昨年は3日間25時間を費やしてのホットラインで26件の相談が寄せられましたが、今年は少し縮小し、2日間18時間で開催しました。昨年同様、マスメディアの関心は高く、テレビが当日のニュース(関西圏)で報じたのをはじめ、新聞での紹介が7紙、医療系の新聞や雑誌3誌(ウェブサイトを含む)で取りあげられました。

しかし、実際に届いた相談件数は16件と少ない件数に留まりました。ただ、いずれも深刻で、切羽詰った内容も多くみられました。やはり、医療者自身が当事者として「私が何とかしなければ」という思いにならないと、自ら電話をかけて話そうという積極性には至らないのでしょうか。経験年数が20年以上の人が6名いましたが、中間管理職的な立場の人がほとんどで、板ばさみになったり、トラブルの矢面に立っていたりする立場での悩みが語られました。

また、件数は少ないものの、昨年と違って職場に対する不満や悩みが大半を占めました。とくに管理職と現場スタッフとの意識の乖離、組織が働く職員を守ってくれないと感じる悩みが深まっていることを感じさせられました。最前線で患者と向き合うドクターやナース、医療事務の職員の危機感、ストレスなどを管理職が理解していなかったり、組織として対応する姿勢が見られなかったりすることへの失望も語られました。電話をかけてきた人は、すでに職場を辞めているか、辞める決意をしたうえで「最後に何か働きかけたい」という思いを持っていて、悲壮感すら感じたというのが率直な感想です。

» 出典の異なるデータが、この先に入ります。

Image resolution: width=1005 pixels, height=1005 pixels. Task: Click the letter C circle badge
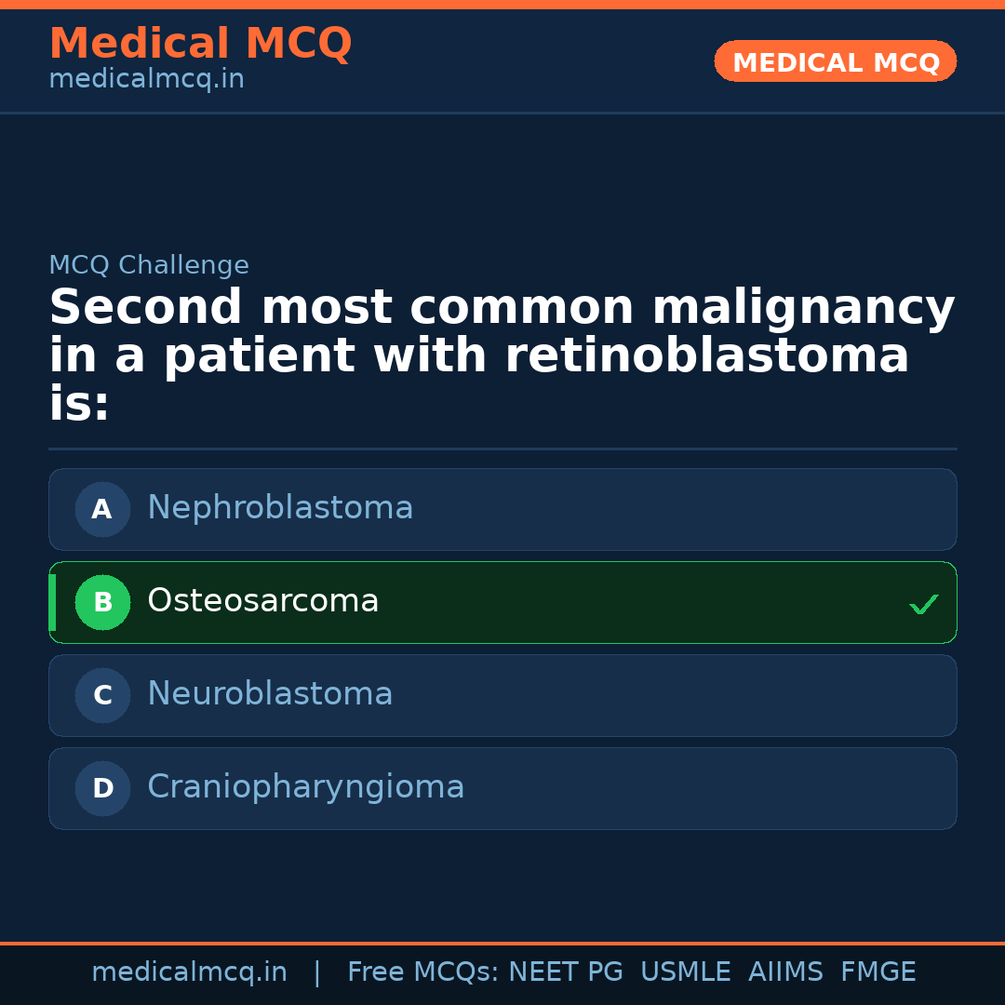[102, 695]
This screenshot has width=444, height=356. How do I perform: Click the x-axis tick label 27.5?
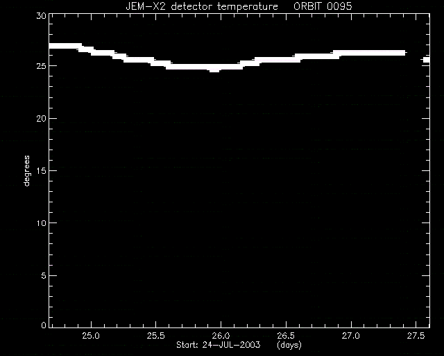pos(416,336)
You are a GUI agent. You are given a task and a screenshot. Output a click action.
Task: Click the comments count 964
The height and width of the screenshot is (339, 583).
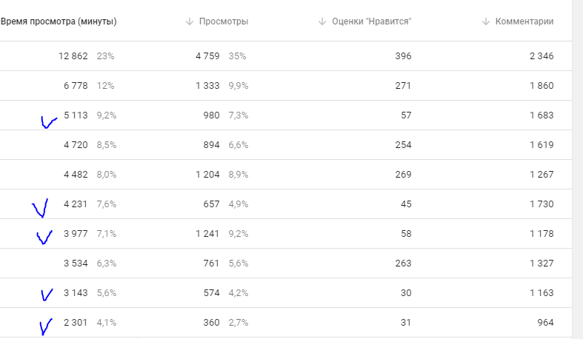[544, 322]
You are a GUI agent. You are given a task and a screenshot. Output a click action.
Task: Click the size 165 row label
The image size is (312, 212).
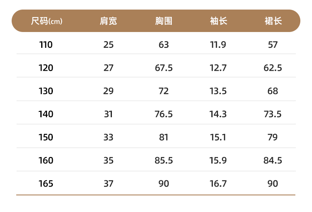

また、患者からの相談を受けつけていると勘違いした一般の方の電話が多く届いたのですが、医療者のための相談だと説明すると「ドクターやナースが悩みなんて持っているのか?」「つらいのは私たち患者だ!」という声が多く、医療現場の現状や悩みを抱える医療者の増加について、なかなか認知されていない実態も痛感しました。